No filme de Tarantino, Django é um Siegfried negro que salva sua Brunhilde (que fala corretamente o alemão) das garras dos brancos bárbaros que brutalizam escravos.

O maior problema do filme é justamente sua maior virtude: a interpretação da cultura dos negros através de uma referencia cultural européia.

Para fazer a inversão de valores, o filme esconde a verdadeira cultura dos negros (que alimentou a resistência à escravidão no passado) e valoriza a cultura dos brancos europeus que praticaram largamente a escravidão e o racismo.

A resistência à escravidão racial do século XIX baseada numa antiga lenda germânica (Siegfried e Brunhilde) no fundo destrói a memória cultural dos povos africanos que foram escravizados ao invés de recuperá-lá.

Um povo só conquista e conserva sua liberdade preservando sua verdadeira herança cultural. E é exatamente isto o que Django destrói.

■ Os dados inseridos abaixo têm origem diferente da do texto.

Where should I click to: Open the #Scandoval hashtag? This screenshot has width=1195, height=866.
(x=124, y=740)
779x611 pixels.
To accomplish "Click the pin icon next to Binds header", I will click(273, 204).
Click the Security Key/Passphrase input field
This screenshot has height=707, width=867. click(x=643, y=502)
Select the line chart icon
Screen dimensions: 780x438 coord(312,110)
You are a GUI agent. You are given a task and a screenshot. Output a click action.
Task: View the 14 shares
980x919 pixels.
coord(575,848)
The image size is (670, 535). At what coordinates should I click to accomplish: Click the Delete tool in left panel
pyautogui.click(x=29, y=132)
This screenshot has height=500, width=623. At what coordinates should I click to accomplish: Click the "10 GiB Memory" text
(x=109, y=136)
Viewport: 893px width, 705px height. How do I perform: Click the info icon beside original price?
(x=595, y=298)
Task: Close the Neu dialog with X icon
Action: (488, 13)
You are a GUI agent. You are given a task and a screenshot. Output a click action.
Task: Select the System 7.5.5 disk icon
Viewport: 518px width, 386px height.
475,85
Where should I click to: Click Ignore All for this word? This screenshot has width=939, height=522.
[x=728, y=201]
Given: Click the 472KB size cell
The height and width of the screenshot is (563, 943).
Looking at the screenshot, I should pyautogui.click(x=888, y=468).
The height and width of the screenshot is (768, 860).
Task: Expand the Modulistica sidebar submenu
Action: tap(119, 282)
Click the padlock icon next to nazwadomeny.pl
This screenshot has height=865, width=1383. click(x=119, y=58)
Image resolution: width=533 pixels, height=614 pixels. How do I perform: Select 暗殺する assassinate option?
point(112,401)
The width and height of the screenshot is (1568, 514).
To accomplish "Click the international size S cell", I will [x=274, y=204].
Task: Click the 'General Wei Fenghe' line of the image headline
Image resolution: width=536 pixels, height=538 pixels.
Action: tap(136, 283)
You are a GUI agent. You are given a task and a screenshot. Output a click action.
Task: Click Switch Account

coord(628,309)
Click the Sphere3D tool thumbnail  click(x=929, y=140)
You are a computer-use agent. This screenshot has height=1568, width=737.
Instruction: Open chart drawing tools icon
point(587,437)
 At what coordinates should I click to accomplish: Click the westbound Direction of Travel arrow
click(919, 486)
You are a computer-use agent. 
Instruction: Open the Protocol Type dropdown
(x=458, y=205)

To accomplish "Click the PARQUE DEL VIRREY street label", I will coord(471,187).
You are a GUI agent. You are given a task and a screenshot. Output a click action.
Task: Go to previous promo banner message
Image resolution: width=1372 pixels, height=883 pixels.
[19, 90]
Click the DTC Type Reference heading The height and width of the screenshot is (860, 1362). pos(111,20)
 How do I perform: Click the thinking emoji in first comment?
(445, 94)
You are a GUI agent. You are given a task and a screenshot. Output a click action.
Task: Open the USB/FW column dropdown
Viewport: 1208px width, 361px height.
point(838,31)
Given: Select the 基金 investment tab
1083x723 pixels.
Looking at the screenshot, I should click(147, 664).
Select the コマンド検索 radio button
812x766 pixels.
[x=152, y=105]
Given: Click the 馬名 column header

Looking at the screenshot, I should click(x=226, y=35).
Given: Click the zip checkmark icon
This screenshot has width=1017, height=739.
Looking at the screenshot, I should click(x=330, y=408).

O racismo cultural no filme de Tarantino é evidente. Ele não estudou as verdadeiras culturas Africanas por intermédio das quais os escravos negros resistiram à escravidão. Se Tarantino tivesse estudado o tema do filme (racismo e resistencia a escravidão) ele perceberia que os escravos não lutaram contra a opressão valorizando a cultura do opressor.

A ideologia implícita no filme é a seguinte: só podemos lutar contra o racismo e a escravidão por intermédio da cultura européia. Isto não faz sentido, nem mesmo tem veracidade.

No coração profundo da obra de Tarantino há um dragão racista acordado. E ele diz aos negros que forem ao cinema ver Django: esqueçam sua verdadeira cultura, vocês não têm direito a ter uma.